Stored data entries

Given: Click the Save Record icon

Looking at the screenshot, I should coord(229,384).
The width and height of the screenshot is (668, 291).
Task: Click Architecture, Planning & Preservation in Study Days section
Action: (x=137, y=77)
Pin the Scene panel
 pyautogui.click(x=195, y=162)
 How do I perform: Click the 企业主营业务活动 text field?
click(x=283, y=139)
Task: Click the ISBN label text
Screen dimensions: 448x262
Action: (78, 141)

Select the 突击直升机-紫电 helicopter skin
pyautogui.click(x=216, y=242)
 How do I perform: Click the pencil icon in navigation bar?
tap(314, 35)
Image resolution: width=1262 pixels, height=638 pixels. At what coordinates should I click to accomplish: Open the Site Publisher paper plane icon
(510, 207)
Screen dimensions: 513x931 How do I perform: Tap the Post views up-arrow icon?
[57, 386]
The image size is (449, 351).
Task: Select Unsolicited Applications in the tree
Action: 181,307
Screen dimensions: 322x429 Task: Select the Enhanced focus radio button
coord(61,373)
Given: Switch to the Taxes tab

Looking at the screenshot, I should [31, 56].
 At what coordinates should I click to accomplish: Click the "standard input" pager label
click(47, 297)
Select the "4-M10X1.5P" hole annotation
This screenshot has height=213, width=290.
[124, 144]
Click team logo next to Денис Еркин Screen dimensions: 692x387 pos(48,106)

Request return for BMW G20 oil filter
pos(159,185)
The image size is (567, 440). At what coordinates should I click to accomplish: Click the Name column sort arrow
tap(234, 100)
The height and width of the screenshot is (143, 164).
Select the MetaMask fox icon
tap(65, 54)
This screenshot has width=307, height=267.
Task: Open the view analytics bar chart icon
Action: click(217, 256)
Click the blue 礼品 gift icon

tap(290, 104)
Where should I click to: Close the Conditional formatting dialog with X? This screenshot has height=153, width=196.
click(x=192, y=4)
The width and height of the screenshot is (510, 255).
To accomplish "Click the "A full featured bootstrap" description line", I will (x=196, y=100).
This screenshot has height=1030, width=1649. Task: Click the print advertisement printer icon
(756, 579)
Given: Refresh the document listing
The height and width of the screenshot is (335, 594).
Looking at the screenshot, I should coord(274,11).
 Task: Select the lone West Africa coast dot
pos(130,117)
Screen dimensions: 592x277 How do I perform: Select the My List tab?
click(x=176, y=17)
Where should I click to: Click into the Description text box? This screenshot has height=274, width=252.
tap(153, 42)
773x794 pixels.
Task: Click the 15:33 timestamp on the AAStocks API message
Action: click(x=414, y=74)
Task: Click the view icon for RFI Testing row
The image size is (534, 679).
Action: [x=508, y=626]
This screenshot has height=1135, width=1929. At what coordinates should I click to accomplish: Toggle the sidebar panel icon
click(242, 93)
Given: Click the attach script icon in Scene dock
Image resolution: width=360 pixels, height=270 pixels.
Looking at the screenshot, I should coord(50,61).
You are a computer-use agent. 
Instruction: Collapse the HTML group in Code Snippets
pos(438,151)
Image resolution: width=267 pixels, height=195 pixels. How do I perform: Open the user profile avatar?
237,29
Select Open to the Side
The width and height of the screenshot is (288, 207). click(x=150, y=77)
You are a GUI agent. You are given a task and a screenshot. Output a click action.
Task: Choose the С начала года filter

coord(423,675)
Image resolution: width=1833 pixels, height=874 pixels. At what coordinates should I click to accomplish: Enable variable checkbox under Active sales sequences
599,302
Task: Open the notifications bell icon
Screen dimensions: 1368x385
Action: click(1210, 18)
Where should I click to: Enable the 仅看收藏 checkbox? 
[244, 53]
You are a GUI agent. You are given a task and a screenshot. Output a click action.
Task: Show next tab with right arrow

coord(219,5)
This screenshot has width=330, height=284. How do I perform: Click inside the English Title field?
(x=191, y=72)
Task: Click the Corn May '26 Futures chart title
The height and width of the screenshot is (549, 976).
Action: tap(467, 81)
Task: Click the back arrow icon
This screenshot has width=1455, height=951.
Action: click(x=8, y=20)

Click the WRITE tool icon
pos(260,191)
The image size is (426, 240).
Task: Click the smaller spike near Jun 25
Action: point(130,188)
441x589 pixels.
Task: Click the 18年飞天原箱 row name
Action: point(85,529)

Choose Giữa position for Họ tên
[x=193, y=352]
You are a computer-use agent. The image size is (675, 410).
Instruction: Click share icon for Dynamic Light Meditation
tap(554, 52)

WHAT TO DO: Return the records in their entirety. Keep every character as it is.

SOLUTION BELOW:
Given: Click the Save Record icon

Looking at the screenshot, I should coord(229,384).
The width and height of the screenshot is (668, 291).
Task: Click Architecture, Planning & Preservation in Study Days section
Action: (x=137, y=77)
Pin the Scene panel
 pyautogui.click(x=195, y=162)
 How do I perform: Click the 企业主营业务活动 text field?
click(x=283, y=139)
Task: Click the ISBN label text
Screen dimensions: 448x262
Action: (78, 141)

Select the 突击直升机-紫电 helicopter skin
pyautogui.click(x=216, y=242)
 How do I perform: Click the pencil icon in navigation bar?
tap(314, 35)
Image resolution: width=1262 pixels, height=638 pixels. At what coordinates should I click to accomplish: Open the Site Publisher paper plane icon
(510, 207)
Screen dimensions: 513x931 How do I perform: Tap the Post views up-arrow icon?
[57, 386]
The image size is (449, 351).
Task: Select Unsolicited Applications in the tree
Action: 181,307
Screen dimensions: 322x429 Task: Select the Enhanced focus radio button
coord(61,373)
Given: Switch to the Taxes tab

Looking at the screenshot, I should [31, 56].
 At what coordinates should I click to accomplish: Click the "standard input" pager label
click(47, 297)
Select the "4-M10X1.5P" hole annotation
This screenshot has height=213, width=290.
[124, 144]
Click team logo next to Денис Еркин Screen dimensions: 692x387 pos(48,106)

Request return for BMW G20 oil filter
pos(159,185)
The image size is (567, 440). At what coordinates should I click to accomplish: Click the Name column sort arrow
tap(234, 100)
The height and width of the screenshot is (143, 164).
Select the MetaMask fox icon
tap(65, 54)
This screenshot has width=307, height=267.
Task: Open the view analytics bar chart icon
Action: click(217, 256)
Click the blue 礼品 gift icon

tap(290, 104)
Where should I click to: Close the Conditional formatting dialog with X? This screenshot has height=153, width=196.
click(x=192, y=4)
The width and height of the screenshot is (510, 255).
To accomplish "Click the "A full featured bootstrap" description line", I will (x=196, y=100).
This screenshot has height=1030, width=1649. Task: Click the print advertisement printer icon
(756, 579)
Given: Refresh the document listing
The height and width of the screenshot is (335, 594).
Looking at the screenshot, I should coord(274,11).
 Task: Select the lone West Africa coast dot
pos(130,117)
Screen dimensions: 592x277 How do I perform: Select the My List tab?
click(x=176, y=17)
Where should I click to: Click into the Description text box? This screenshot has height=274, width=252.
tap(153, 42)
773x794 pixels.
Task: Click the 15:33 timestamp on the AAStocks API message
Action: click(x=414, y=74)
Task: Click the view icon for RFI Testing row
The image size is (534, 679).
Action: [x=508, y=626]
This screenshot has height=1135, width=1929. At what coordinates should I click to accomplish: Toggle the sidebar panel icon
click(242, 93)
Given: Click the attach script icon in Scene dock
Image resolution: width=360 pixels, height=270 pixels.
Looking at the screenshot, I should coord(50,61).
You are a computer-use agent. 
Instruction: Collapse the HTML group in Code Snippets
pos(438,151)
Image resolution: width=267 pixels, height=195 pixels. How do I perform: Open the user profile avatar?
237,29
Select Open to the Side
The width and height of the screenshot is (288, 207). click(x=150, y=77)
You are a GUI agent. You are given a task and a screenshot. Output a click action.
Task: Choose the С начала года filter

coord(423,675)
Image resolution: width=1833 pixels, height=874 pixels. At what coordinates should I click to accomplish: Enable variable checkbox under Active sales sequences
599,302
Task: Open the notifications bell icon
Screen dimensions: 1368x385
Action: click(1210, 18)
Where should I click to: Enable the 仅看收藏 checkbox? 
[244, 53]
You are a GUI agent. You are given a task and a screenshot. Output a click action.
Task: Show next tab with right arrow

coord(219,5)
This screenshot has width=330, height=284. How do I perform: Click inside the English Title field?
(x=191, y=72)
Task: Click the Corn May '26 Futures chart title
The height and width of the screenshot is (549, 976).
Action: tap(467, 81)
Task: Click the back arrow icon
This screenshot has width=1455, height=951.
Action: click(x=8, y=20)

Click the WRITE tool icon
pos(260,191)
The image size is (426, 240).
Task: Click the smaller spike near Jun 25
Action: point(130,188)
441x589 pixels.
Task: Click the 18年飞天原箱 row name
Action: point(85,529)

Choose Giữa position for Họ tên
[x=193, y=352]
You are a computer-use agent. The image size is (675, 410).
Instruction: Click share icon for Dynamic Light Meditation
tap(554, 52)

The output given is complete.